2. THE RESEARCH PROBLEM There have been number of regulatory changes in response to corporate scandals from 2002 and onwards internationally, most prominent of which appeared in the USA. Disclosure rules have been adopted to increase levels of corporate transparency. Detailed reporting of off- balance sheet transactions, arrangements, obligations and operations of special purpose vehicles are required by the Sarbanes-Oxley Act of 2002, which is a regulatory reaction to corporate scandals such as Enron, Worldcom and other publicly held companies failures in the USA. Furthermore, the Sarbanes-Oxley Act of 2002 imposes high penalties on the executives of publicly held companies for misreporting. Hermalin and Weisbach (2007) states that there is a link between corporate governance and transparency, and increased transparency and disclosure have some direct costs, which may offset the benefits. They show that increased transparency can reduce corporate profits and increase executive remuneration. From the regulators perspectives, there is a common belief that good governance practices are required to protect equity investors and corporate transparency is increased to improve good governance practices. Therefore, the Sarbanes-Oxley Act of 2002 is an act "to protect investors by improving accuracy and reliability of corporate disclosures made pursuant to the securities laws and for other purposes" (the Sarbanes-Oxley Act of 2002). Healy and Palepu (2000) find that contracting costs, political costs and capital market considerations have influence on managers' financial reporting and disclosure choices.

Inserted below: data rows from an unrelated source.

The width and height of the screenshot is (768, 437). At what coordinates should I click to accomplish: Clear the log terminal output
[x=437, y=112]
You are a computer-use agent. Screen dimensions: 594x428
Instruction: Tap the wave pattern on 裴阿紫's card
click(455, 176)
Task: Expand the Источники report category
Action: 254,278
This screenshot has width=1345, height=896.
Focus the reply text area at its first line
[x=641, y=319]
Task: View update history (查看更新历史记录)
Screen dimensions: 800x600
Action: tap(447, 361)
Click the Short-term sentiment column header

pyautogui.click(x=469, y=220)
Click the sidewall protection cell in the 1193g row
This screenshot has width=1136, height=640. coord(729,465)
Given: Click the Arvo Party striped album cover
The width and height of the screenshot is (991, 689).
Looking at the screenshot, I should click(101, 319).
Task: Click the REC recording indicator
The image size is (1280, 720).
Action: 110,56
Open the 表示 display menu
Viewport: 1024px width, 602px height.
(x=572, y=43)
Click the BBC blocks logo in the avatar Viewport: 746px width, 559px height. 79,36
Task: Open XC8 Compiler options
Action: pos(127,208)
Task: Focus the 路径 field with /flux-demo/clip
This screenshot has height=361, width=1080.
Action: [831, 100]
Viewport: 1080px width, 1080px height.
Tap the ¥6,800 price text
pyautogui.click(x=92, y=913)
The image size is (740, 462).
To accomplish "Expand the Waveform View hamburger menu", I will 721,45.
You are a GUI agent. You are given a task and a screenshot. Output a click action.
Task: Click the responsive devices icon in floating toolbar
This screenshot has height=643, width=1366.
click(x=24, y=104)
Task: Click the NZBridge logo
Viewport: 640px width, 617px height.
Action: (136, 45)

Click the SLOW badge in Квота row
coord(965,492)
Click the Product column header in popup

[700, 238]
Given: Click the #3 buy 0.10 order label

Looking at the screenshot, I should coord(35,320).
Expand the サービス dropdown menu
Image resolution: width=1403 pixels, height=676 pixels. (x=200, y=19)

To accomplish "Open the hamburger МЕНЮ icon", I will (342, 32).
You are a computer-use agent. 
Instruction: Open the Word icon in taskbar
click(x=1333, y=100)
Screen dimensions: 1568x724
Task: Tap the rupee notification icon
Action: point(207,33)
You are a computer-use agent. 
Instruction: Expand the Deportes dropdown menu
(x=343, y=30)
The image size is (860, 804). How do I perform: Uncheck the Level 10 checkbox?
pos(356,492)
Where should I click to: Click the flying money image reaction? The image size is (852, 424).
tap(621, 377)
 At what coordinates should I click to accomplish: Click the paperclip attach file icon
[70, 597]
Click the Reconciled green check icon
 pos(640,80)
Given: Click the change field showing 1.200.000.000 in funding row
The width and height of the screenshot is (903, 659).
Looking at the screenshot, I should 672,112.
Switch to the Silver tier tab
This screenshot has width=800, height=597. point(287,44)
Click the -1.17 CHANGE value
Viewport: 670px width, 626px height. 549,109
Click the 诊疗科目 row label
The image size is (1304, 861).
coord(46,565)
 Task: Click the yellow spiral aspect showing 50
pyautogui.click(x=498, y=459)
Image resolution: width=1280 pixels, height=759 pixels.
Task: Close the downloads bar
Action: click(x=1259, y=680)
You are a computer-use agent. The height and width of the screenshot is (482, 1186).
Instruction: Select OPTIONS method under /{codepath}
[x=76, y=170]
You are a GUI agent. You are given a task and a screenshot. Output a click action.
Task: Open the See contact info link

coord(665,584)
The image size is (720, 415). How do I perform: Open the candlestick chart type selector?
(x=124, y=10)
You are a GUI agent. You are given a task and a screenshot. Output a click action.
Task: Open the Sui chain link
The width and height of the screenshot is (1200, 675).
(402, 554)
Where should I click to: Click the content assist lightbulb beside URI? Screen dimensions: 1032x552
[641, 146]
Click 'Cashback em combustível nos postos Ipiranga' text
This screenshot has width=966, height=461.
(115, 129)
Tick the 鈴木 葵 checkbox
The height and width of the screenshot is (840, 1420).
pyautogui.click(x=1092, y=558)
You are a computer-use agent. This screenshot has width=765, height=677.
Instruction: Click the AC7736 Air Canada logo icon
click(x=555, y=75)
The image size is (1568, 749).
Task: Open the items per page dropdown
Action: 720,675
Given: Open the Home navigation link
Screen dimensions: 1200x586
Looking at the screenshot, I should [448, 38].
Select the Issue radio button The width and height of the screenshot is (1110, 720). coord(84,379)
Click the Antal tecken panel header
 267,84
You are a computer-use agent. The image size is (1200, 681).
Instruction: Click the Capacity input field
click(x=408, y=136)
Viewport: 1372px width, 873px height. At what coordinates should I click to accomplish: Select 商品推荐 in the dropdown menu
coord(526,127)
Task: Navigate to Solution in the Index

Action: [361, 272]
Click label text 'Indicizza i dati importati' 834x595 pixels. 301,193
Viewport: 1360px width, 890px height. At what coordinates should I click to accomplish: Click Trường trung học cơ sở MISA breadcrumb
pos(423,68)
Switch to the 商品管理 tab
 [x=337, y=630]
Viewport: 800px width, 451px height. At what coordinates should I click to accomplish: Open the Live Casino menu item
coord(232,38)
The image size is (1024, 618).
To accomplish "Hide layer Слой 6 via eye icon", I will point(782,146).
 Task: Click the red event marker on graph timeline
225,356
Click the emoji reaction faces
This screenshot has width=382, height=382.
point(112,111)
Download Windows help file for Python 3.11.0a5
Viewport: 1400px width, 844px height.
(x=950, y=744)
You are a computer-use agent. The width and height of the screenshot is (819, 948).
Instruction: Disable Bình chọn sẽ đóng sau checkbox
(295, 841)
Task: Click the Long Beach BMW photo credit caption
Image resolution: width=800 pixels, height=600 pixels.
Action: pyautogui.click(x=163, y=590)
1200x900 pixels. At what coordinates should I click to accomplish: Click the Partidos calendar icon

Increased transparency reduces information asymmetry, and lowers the firm's cost of capital (Poshakwale and Courtis, 2005), since investors will pay less for information disseminated under disclosure rules. It has been known that increased transparency requires some organisational change, which is to form a team dealing with production of information to the investing community, and thus this change has operational and financial costs. Therefore, apart from corporate governace issue and information

asymmetry problem, increased transparency may have influence on financial performance of the company. As a result, a research to investigate the relationship between transparency and corporate performance will shed light on how specific agency problems faced by ISE firms affect their transparency scores (Aksu and Kosedag, 2006) and help understand whether the management should increase transparency level for the benefits of present and potential investors. There is a debate on the causal direction of company financial performance and increased transparency and disclosure level. By considering the ongoing debate, the research problem of this study is to explore whether there is an association between corporate transparency and company performance by using univariate tests having concerned corporate transparency attributes and company performance measures. This research also tries to explore whether transparency increases after a successful year and if proportional change in financial transparency affects corporate performance by examining correlation between transparency and company performance using multivariate regression analysis. Therefore, the following hypotheses are put forth in this study: H1: Firms with higher transparency scores are expected to have higher financial performance. This is due to potentially lower cost of capital. H2: After a successful year, firms tend to inrease their transparency and disclosure level and become more informative to the shareholders and general public. Given that transparency is likely to affect the cost of capital, we expect to observe a significant link between transparency scores and company performance measures.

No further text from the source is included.